I don"t recall having such a big partition for the OS, so 'm confused as to where I'm losing space.
Any advise/direction would be greatly appreciated.
Thanks
Andy


Description Disk drive
Manufacturer (Standard disk drives)
Model WDC WD3000HLFS-01G6U0
Bytes/Sector 512
Media Loaded Yes
Media Type Fixed hard disk media
Partitions 1
SCSI Bus 0
SCSI Logical Unit 0
SCSI Port 4
SCSI Target ID 0
Sectors/Track 63
Size 279.46 GB (300,066,439,680 bytes)
Total Cylinders 36,481
Total Sectors 586,067,265
Total Tracks 9,302,655
Tracks/Cylinder 255
Partition Disk #0, Partition #0
Partition Size 127.99 GB (137,427,945,984 bytes)
Partition Starting Offset 32,256 bytes
 
Is the drive using the NTFS format? If you used FAT32 then the partition size would be limited to about 132Gig or is there a jumper on your hard drive that limits the drive size to 132 Gig? Finally does your BIOS have a limit on the maximum size of hard drive? What size does the BIOS report the hard drive as?
 

Paperdoc

Polypheme
Ambassador
The drive size you report suggests strongly that you have been limited by lack of what is called "48-bit LBA support".

The first version of LBA for access to hard drives, introduced in the 1990's, used a single 28-bit binary number to specify a location on the HDD. This allows 2^28 possible locations, or 268,435,456 of them. Each sector can hold 512 bytes, so that's 137,438,953,472 bytes. Now M$ defines a GB as 1024 * 1024 * 1024 bytes, so that disk space is called 128.0 GB. Toward the end of the '90's this was recognized as a substantial limit on disk capacity and a revised version of LBA was introduced that uses 48 binary bits to specify the location.

To use 48-bit LBA you need it supported in three places. One is the hard drive itself, and any drive made over 128 GB obviously has that. The second is the hard drive controller on the mobo. ALL SATA controllers have this. Most IDE controller systems since about 2000 have it. There are some older mobos still in use that do not, and some of those can be updated to get this ability by BIOS updates. The third place is in the OS. Windows XP in its original version did NOT have it - it was added with SP1 and all Windows since then have 48-bit LBA support.

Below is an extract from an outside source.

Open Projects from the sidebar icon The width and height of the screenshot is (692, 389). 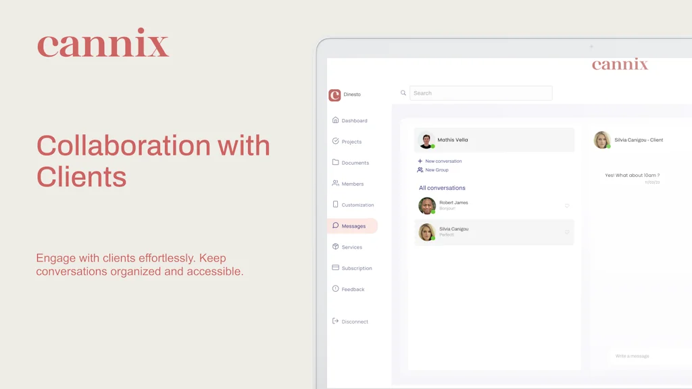[335, 141]
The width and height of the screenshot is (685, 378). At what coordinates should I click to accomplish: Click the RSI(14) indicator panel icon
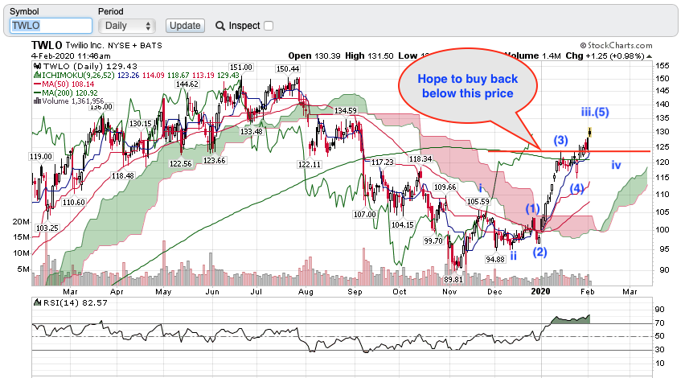tap(35, 302)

If your hard drive unit was originally Partitioned and Formatted using Win XP original version or an earlier Windows, that would explain why the Partition created is 128 GB. Even if you later updated your windows OS to a recent version, that would not change the size of the Partition in use. It only will allow you to create and use new Partitions larger than 128 GB. This means that there is still something like 150 GB of unused space on the HDD marked as "Unallocated".

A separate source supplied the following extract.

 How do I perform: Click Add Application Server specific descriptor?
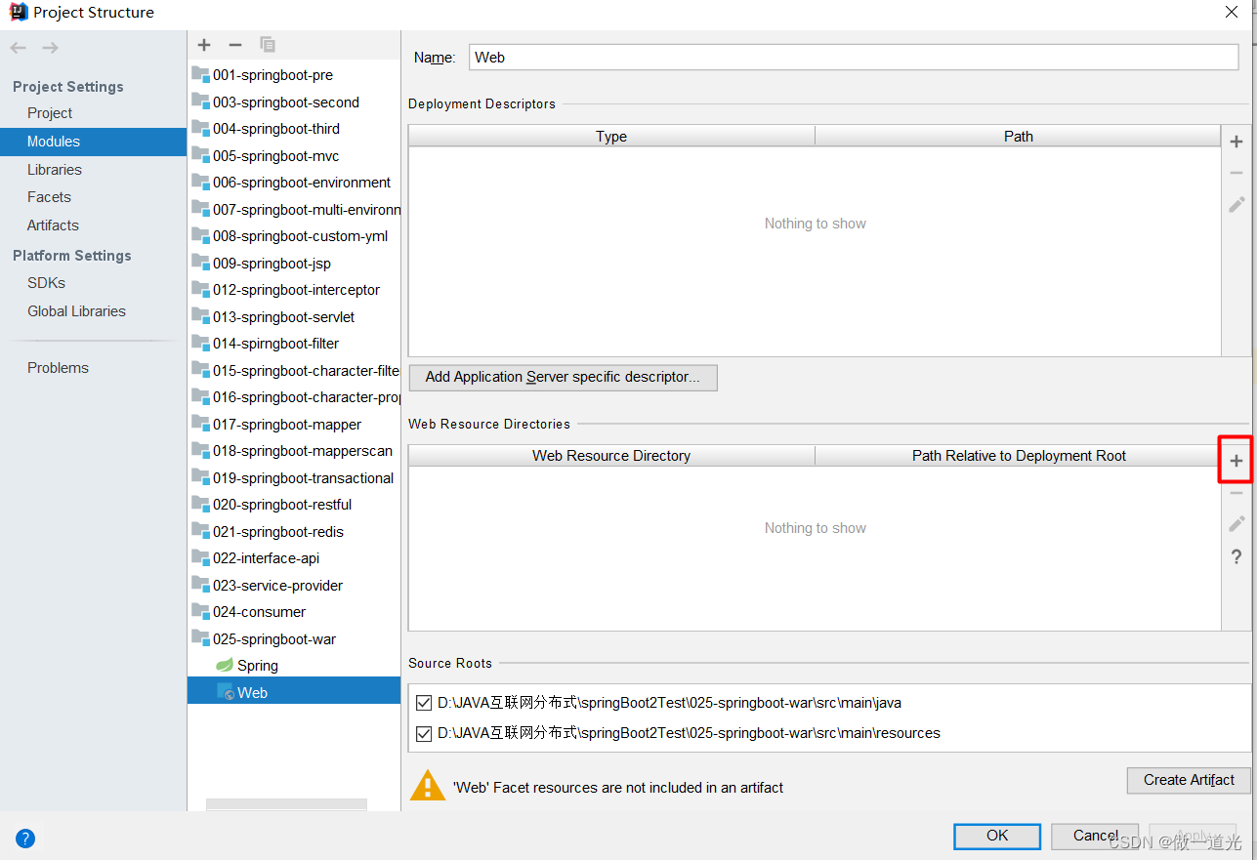tap(563, 378)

You appear to have four choices. One would be to back up all your data to another HDD unit, then re-install Windows (a newer version) to the original HDD but this time make it use all of its space for one Partition. Then you restore all your data to it. An easier version of this if you have a spare HDD unit would be to get cloning software and install it on your existing HDD. Then you clone it to the spare drive. Then you boot from the spare drive and re-clone back to the original, but this time you first Delete its existing Partitions and then have the cloning software NOT merely reproduce the Partition size - you must tell it to make the Partition on the Destination Drive (your original HDD) the full size of the disk. Thus you would end up with everything back on your original HDD to be used as your C: boot drive, but with a much larger size.

The second option, available in some of the newest Windows OS's (but not in XP) is to Expand the existing Partition to a larger size by simply adding on the Unallocated Space available.

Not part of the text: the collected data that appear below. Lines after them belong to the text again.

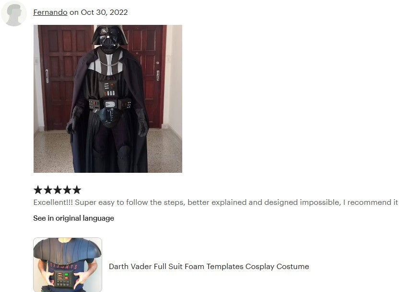Click the Oct 30, 2022 review date

(x=104, y=12)
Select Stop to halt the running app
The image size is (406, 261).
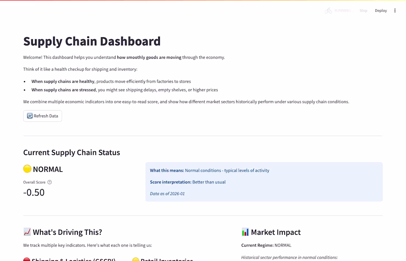click(x=363, y=10)
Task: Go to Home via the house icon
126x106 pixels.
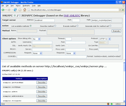Action: tap(24, 10)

The third option is to do the second option, EXCEPT that you use some third-party software to do the job, rather than have Windows do it. There are very good tools for this work - Partition Magic being one of them.

The last choice is to live with what you have, PLUS: use Windows' built-in tool Disk Management to go into the HDD and Create a second Primary Partition out of the Unallocated Space and Format it. That will become, in Windows' view, a completely separate new "drive" with its own drive letter name, fully usable for data etc. It just will not make your current C: drive any bigger. BEFORE you do this, however, IF you are still using Win XP original version with no Service Packs installed, UPDATE it to the latest version of XP, SP3.